Text block
== Segment start ==
Chicago Film Critics Association
- Abbreviation: CFCA
- Formation: 1990
- Location: Chicago, Illinois;
- Official language: English
- Website: www.chicagofilmcritics.org

= Chicago Film Critics Association =

Association of professional film critics

The Chicago Film Critics Association (CFCA) is an association of professional film critics, who work in print, broadcast and online media, based in Chicago, Illinois, United States. The organization was founded in 1990 by film critics Sharon LeMaire and Sue Kiner, following the success of the first Chicago Film Critics Awards given out in 1988. The association comprises 60 members.

Since 1989, the CFCA has given out annual awards that recognize the best films in a variety of categories. These awards are noted in the established print media such as Variety and The Hollywood Reporter. The association has also hosted the annual Chicago Critics Film Festival since 2013, which intends to bring a number of feature and short films to a larger audience.

==Membership==
The Chicago Film Critics Association restricts its membership to professional film critics, who have been employed in the media as a "critical voice or staff authority" on the subject of the cinema for six months. Applicants for membership in the CFCA must provide a letter signed by a producer or editor showing they have been in paid employment as a critic, as well as examples of published work. Applicants must also reside in the Chicago area. By 2004, the CFCA had just over 40 members and now comprises over 60.
== Segment end ==
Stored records
== Segment start ==
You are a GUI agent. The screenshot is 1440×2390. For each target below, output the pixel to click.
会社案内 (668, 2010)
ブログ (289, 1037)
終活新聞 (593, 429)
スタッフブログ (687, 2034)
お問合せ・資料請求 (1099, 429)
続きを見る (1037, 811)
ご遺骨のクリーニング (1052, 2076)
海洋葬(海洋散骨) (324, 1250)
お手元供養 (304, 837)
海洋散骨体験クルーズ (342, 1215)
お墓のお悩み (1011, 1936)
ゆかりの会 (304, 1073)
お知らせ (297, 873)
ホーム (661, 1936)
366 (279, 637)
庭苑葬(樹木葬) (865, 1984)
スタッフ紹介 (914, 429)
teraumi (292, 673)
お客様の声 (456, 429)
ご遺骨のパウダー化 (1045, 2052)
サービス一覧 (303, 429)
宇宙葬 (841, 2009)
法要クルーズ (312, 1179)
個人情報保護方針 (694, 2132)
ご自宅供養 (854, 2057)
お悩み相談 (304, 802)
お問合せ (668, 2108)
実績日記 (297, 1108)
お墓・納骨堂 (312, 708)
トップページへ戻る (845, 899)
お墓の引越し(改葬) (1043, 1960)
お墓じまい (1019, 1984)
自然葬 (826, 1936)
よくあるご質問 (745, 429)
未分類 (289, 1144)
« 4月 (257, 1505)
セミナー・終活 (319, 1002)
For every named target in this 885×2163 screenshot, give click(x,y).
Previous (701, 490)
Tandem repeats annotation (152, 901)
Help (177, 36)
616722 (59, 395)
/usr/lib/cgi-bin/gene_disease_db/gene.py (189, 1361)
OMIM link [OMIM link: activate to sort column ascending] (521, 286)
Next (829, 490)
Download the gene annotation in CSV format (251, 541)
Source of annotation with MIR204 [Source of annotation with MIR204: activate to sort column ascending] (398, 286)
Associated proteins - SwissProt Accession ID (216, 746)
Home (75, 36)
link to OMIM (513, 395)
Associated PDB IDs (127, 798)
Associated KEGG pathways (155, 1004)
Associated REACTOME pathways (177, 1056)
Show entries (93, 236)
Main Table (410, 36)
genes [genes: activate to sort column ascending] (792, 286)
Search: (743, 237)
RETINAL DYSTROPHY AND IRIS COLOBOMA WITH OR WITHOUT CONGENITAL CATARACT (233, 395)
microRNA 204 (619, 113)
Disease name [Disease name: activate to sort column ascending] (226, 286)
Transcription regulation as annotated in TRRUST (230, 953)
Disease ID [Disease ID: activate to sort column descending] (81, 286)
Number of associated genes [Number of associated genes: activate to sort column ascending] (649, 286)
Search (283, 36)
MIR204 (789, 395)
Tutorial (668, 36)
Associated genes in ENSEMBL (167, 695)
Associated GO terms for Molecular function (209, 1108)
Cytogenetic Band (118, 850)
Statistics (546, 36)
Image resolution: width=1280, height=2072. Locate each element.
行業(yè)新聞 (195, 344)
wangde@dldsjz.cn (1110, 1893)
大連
== Segment end ==
Tasks
- A) In the text on the Chicago Film Critics Association, who founded the organization?
- B) List every requirement that the text on the Chicago Film Critics Association sets for people applying for membership.

Solutions to each task
- A) Film critics Sharon LeMaire and Sue Kiner founded it in 1990.

- B)
- Employment in the media as a "critical voice or staff authority" on the subject of the cinema for six months
- A letter signed by a producer or editor showing paid employment as a critic
- Examples of published work
- Residence in the Chicago area